Refactoring: An Example, Extended

An earlier refactoring example is taken further, introducing true templates and improving performance.

Introduction

This paper extends an earlier example of refactoring. (See "Refactoring: An Example" in Extreme Programming Explored) In that paper we refactored a Java program that was creating too many strings (and was in general need of cleanup as well). One of the things we identified was that the code worked with strings instead of introducing and using a template type. (This is known as "primitive obsession" in Martin Fowler's Refactoring book.)

This paper finishes the example by introducing a template class, modifying it to be much more efficient, and adjusting the tests as needed. In the end, the final result is much better than the original.

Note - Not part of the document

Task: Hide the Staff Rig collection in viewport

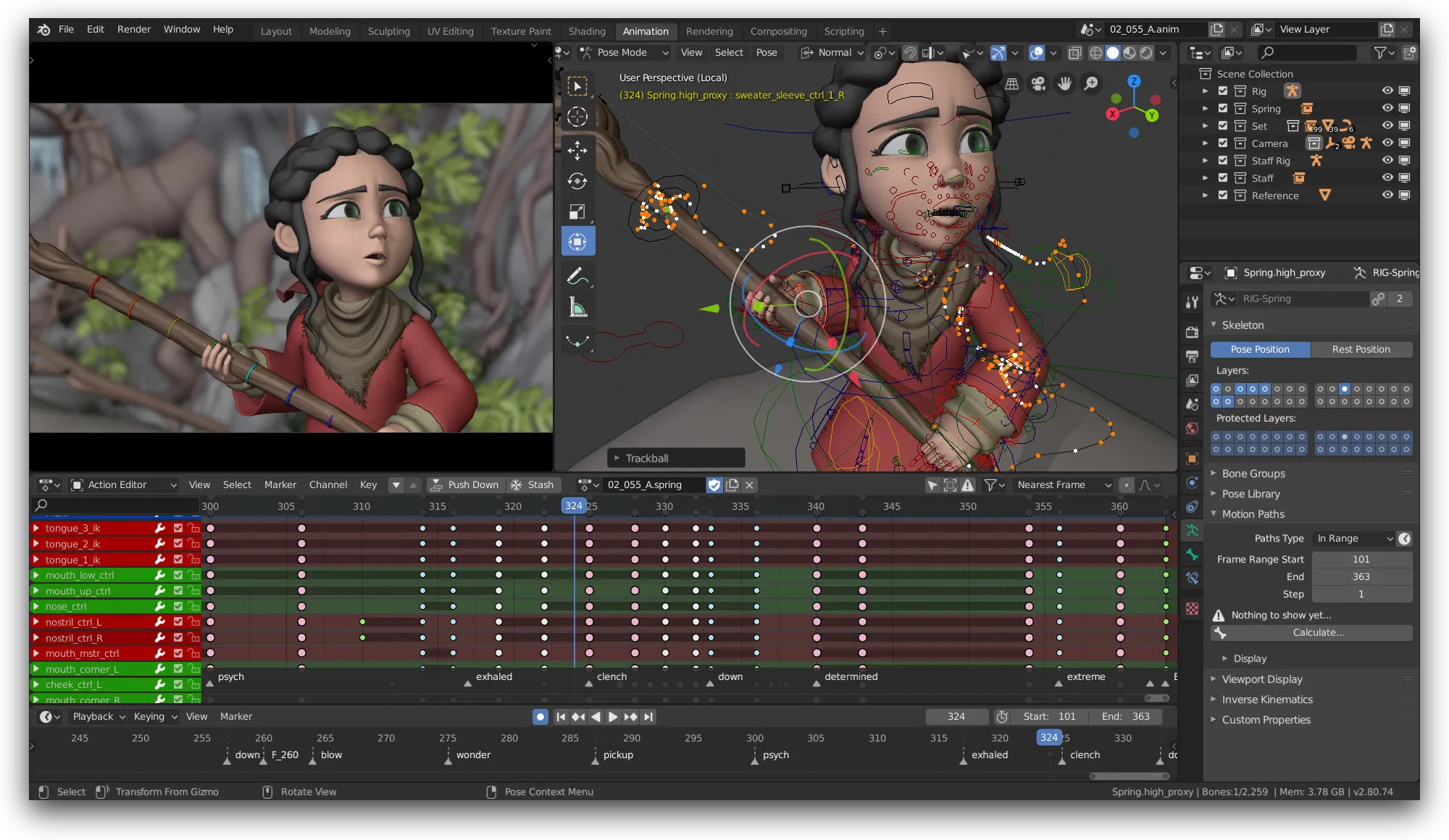Action: coord(1387,161)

[I won't repeat the starting point code here; see the earlier article.]

Introducing Template

The substitute() routine embodies two things: the codes to be substituted (with their replacement values), and a strategy for making multiple substitutions. A template should embody the latter but not the former. Looking at the code, we realize it will be better to split these aspects before extracting the new class.

If we had a template class, a natural way to tell it what to do would be to give it a map from patterns to replacements. In Java, the type java.util.Hashtable can provide such a mapping. (In JDK 1.2 and later, you might use the collection classes.)

We'll begin by adding the map setup to substitute():

Hashtable map = new Hashtable();
        map.put("%CODE%", reqId);
        map.put("%ALTCODE%", reqId.substring(0,5) + "-" + reqId.substring(5,8));

("Map's not used – this new code doesn't change anything yet." "Good.") (Run the test.)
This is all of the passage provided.